Dataset items
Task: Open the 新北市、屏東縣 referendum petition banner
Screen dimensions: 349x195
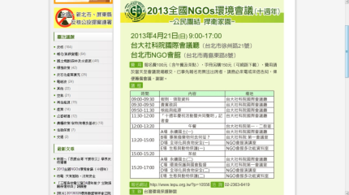Action: tap(94, 18)
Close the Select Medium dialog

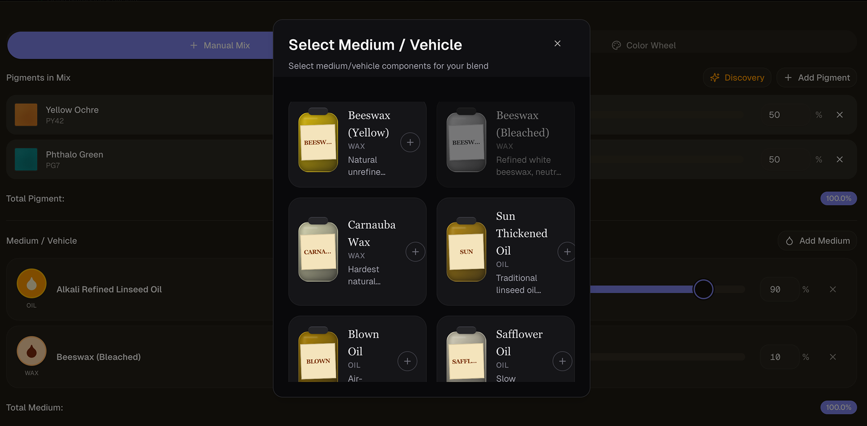tap(558, 44)
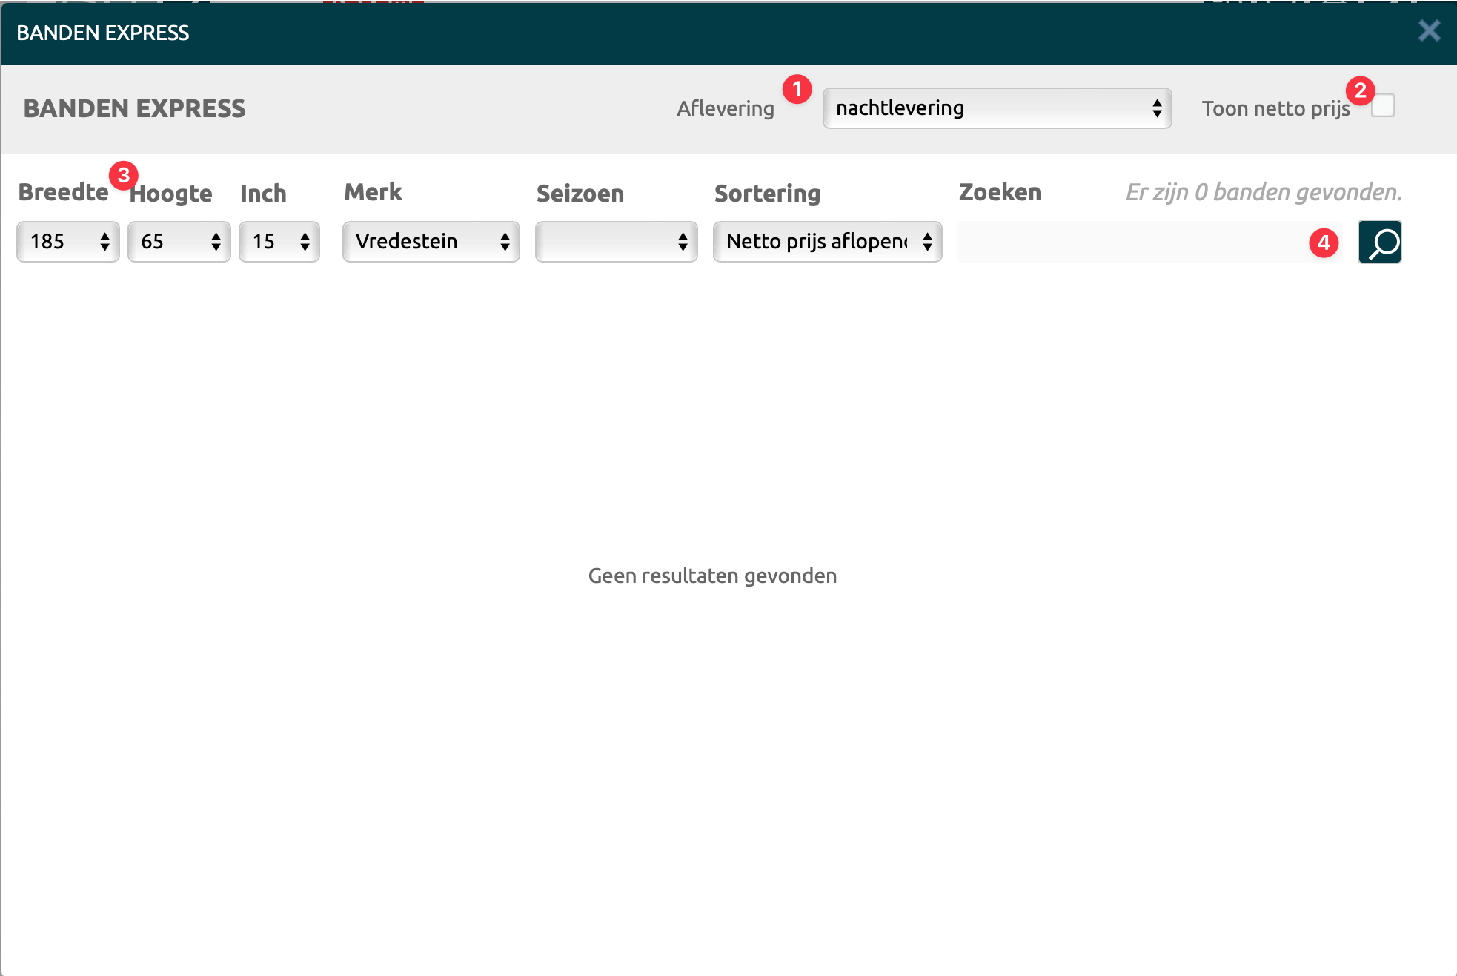
Task: Click red marker badge number 2
Action: coord(1360,91)
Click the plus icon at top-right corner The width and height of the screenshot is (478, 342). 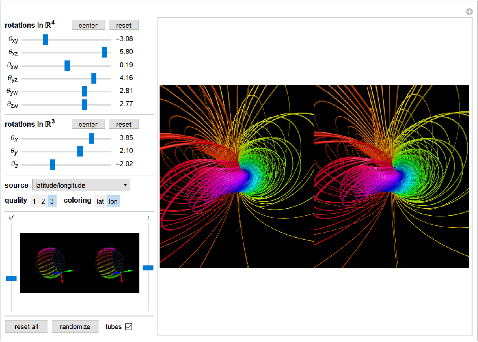tap(469, 12)
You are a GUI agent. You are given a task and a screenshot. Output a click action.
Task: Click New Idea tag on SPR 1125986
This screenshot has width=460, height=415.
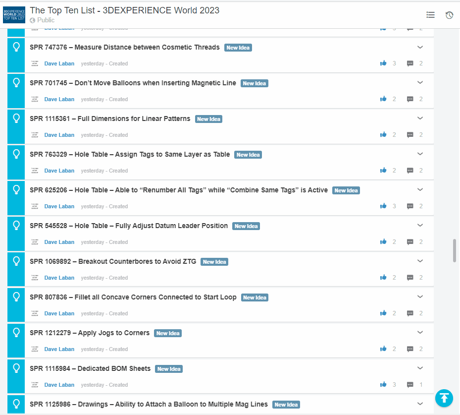[x=286, y=405]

### Instructions for the task
Copy out everything from the start of the records down to and including the line that contains "Action: coord(1360,91)". Leave the pictures out of your copy.

### Solution to this exercise
Task: Open the 新北市、屏東縣 referendum petition banner
Screen dimensions: 349x195
Action: tap(94, 18)
Close the Select Medium dialog

tap(558, 44)
Task: Click red marker badge number 2
Action: coord(1360,91)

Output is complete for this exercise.